After scarifying and aerating comes sanding the lawn. Scarifying removes lawn thatch and stimulates the grasses to grow more densely. It also removes unwanted moss and opens the soil so that it is ready for fertilising and other maintenance measures. There are various tools you can use for lawn aeration, all of which aim to work the soil more deeply and improve its air and water flow. Sanding can be done independently of scarifying and aerating, but it is especially useful when done after these maintenance measures. It is a highly useful method for improving the growing conditions of your lawn, especially in compacted and clayey soils.
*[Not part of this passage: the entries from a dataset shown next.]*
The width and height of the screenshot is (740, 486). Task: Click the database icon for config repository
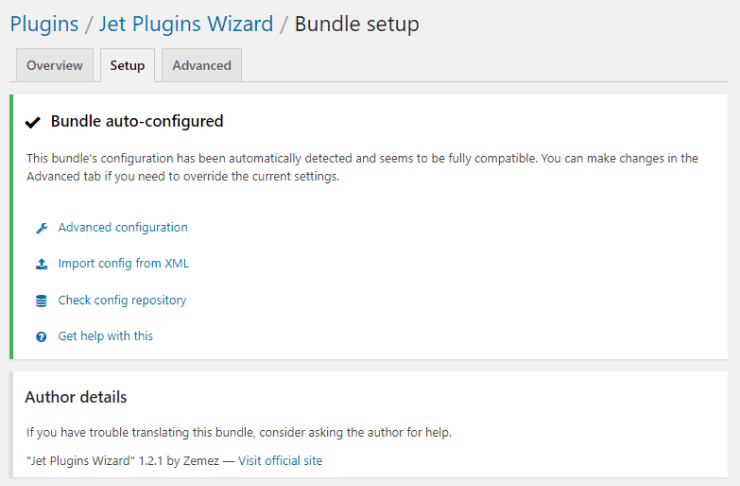tap(42, 301)
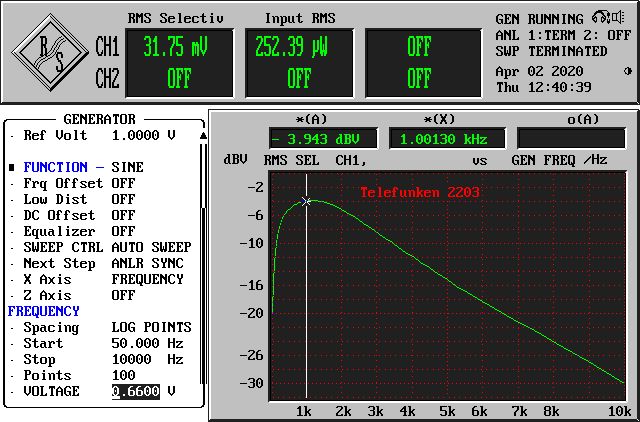Open the SWEEP CTRL AUTO SWEEP selection

point(150,247)
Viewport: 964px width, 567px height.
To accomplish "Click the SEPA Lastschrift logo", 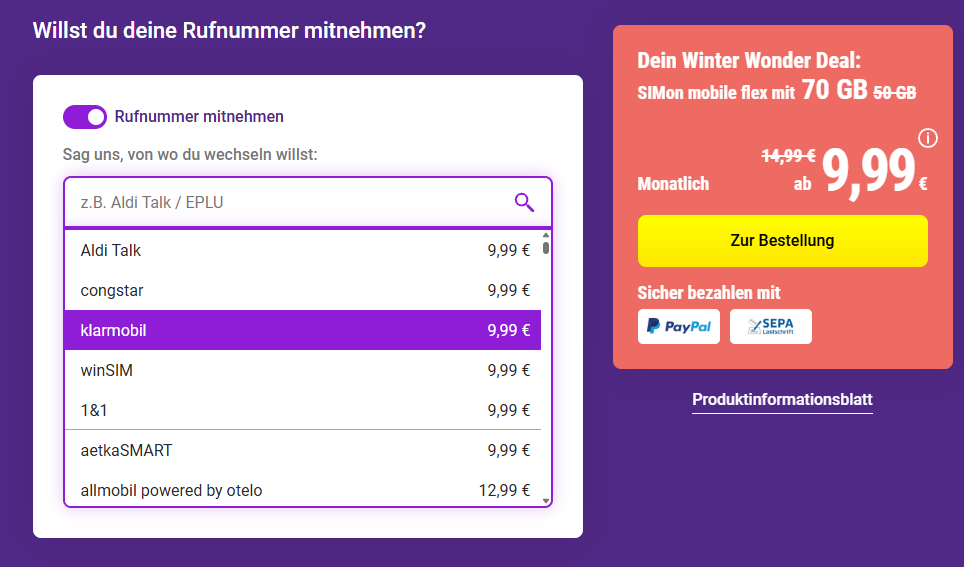I will click(x=770, y=326).
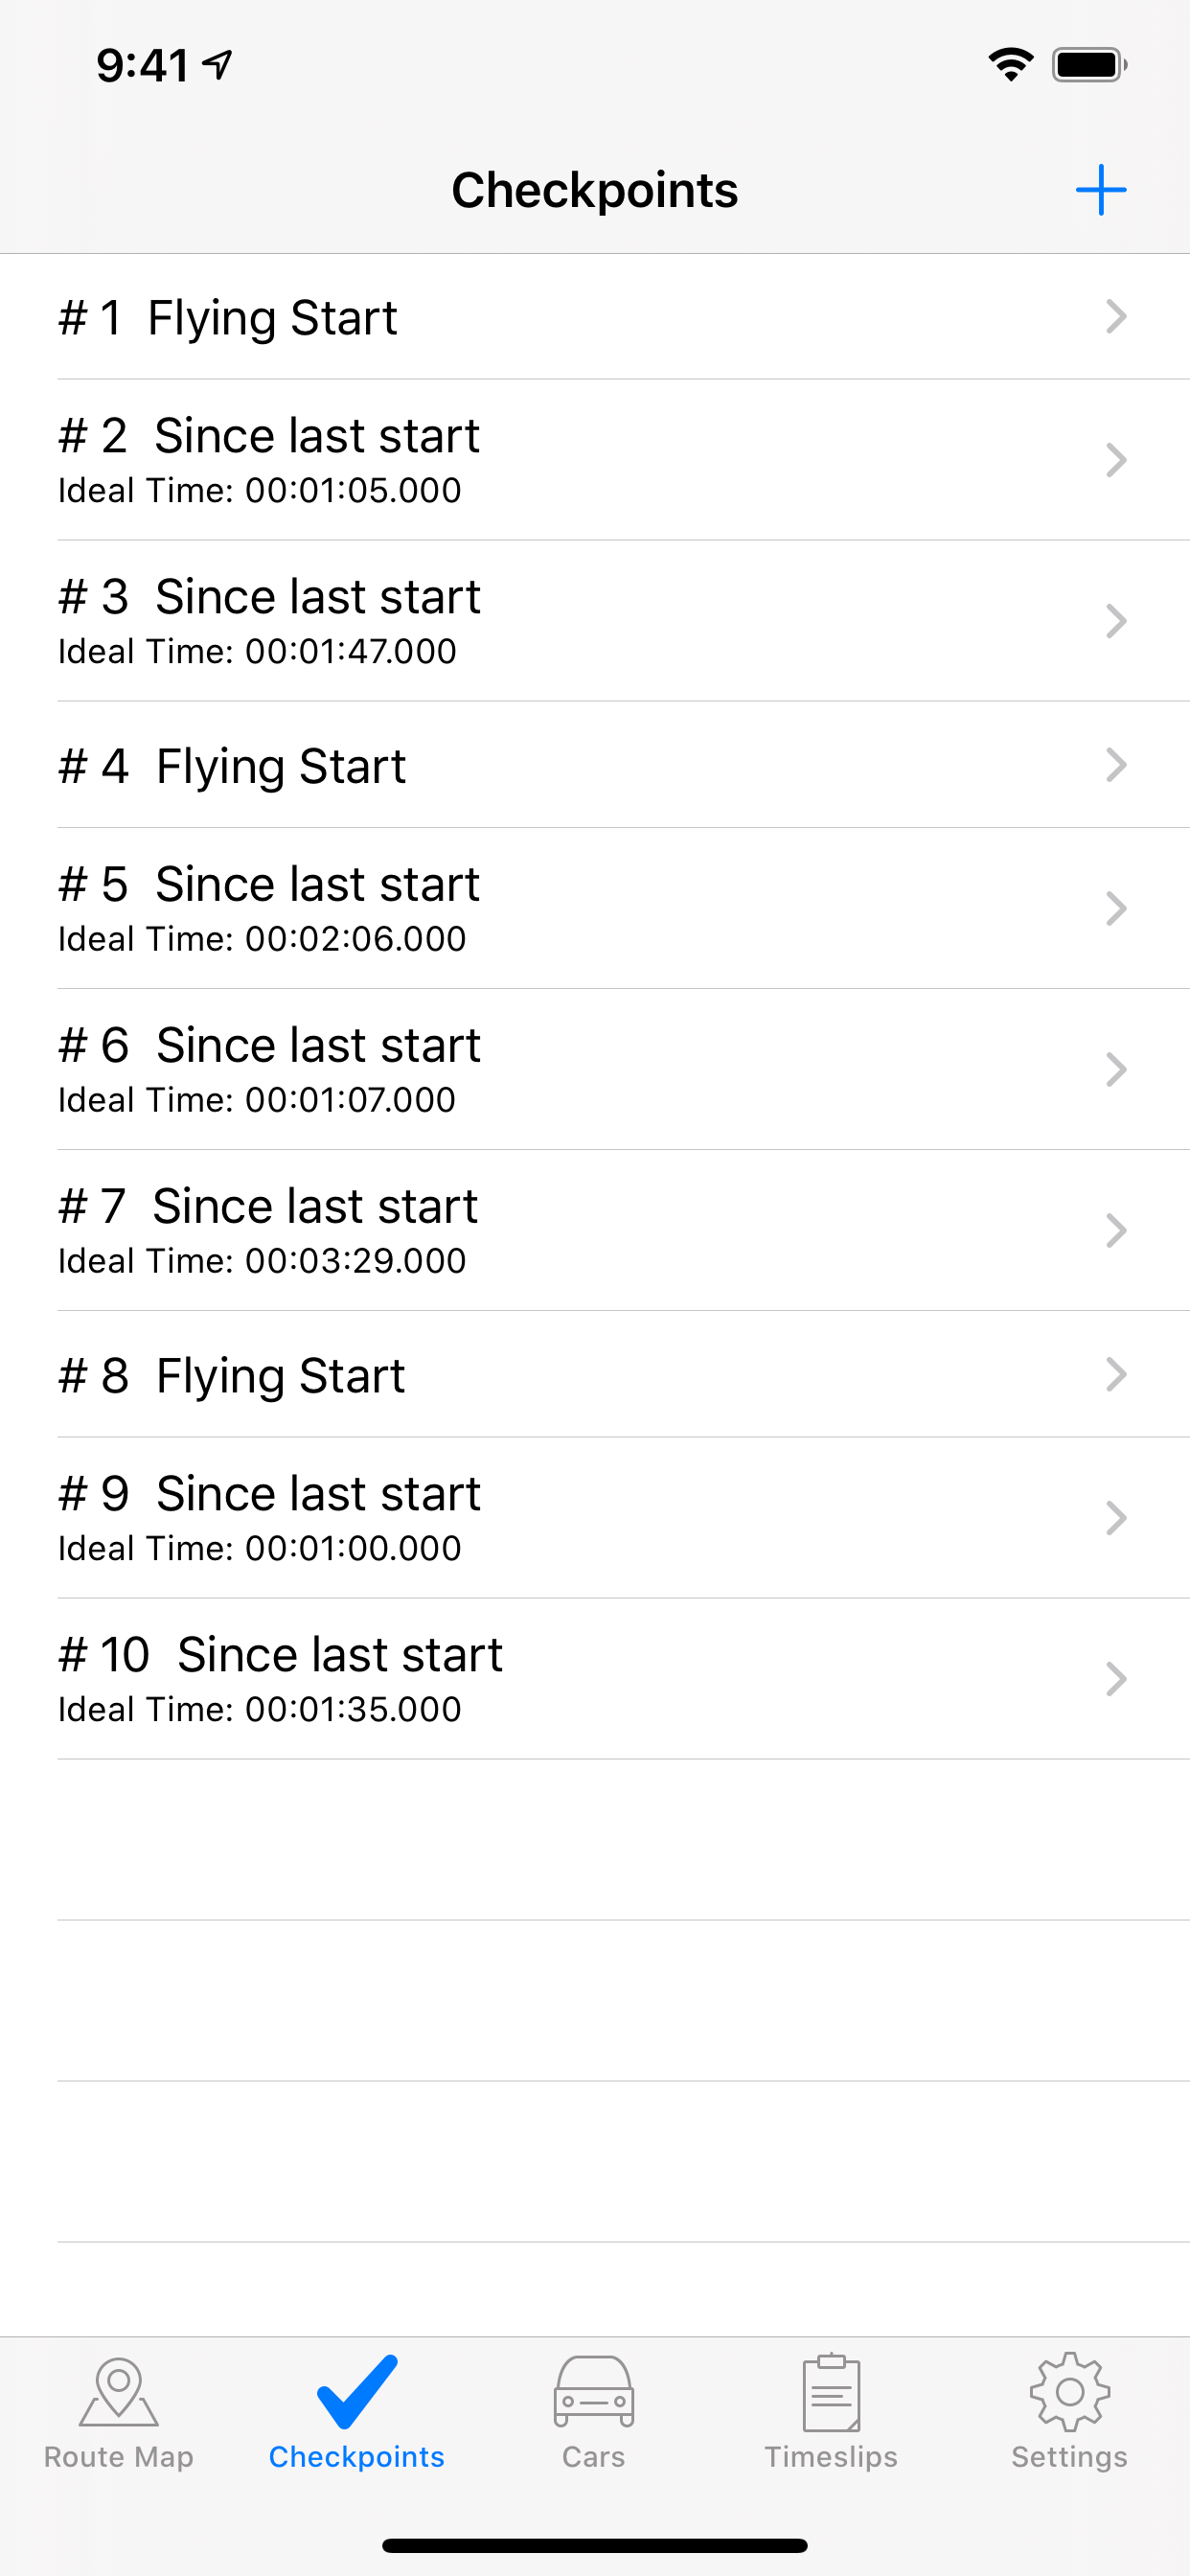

Why is sand good for grass?

Sanding lawns has various beneficial effects depending on the pre-treatment (i.e. scarifying or aerating), the soil type, the sand you use and how much you apply. Even the equipment you use for distribution influences the effects of sanding your lawn.

The goals of sanding are:

  • To improve aeration to promote root growth of the grasses
  • To improve drainage and water run-off from to prevent waterlogging
  • To increase resilience, especially to foot and vehicle traffic
  • To increase strength of the soil, especially for lawns used for sporting activities
  • To improve wettability of the subsoil and rapid drying of the lawn surface to prevent moss
  • When evenly distributed, sand can also help with levelling a lawn
A person shovelling sand
Sand is a coarse soil component and promotes permeability [Photo: KIRYAKOVA ANNA/ Shutterstock.com]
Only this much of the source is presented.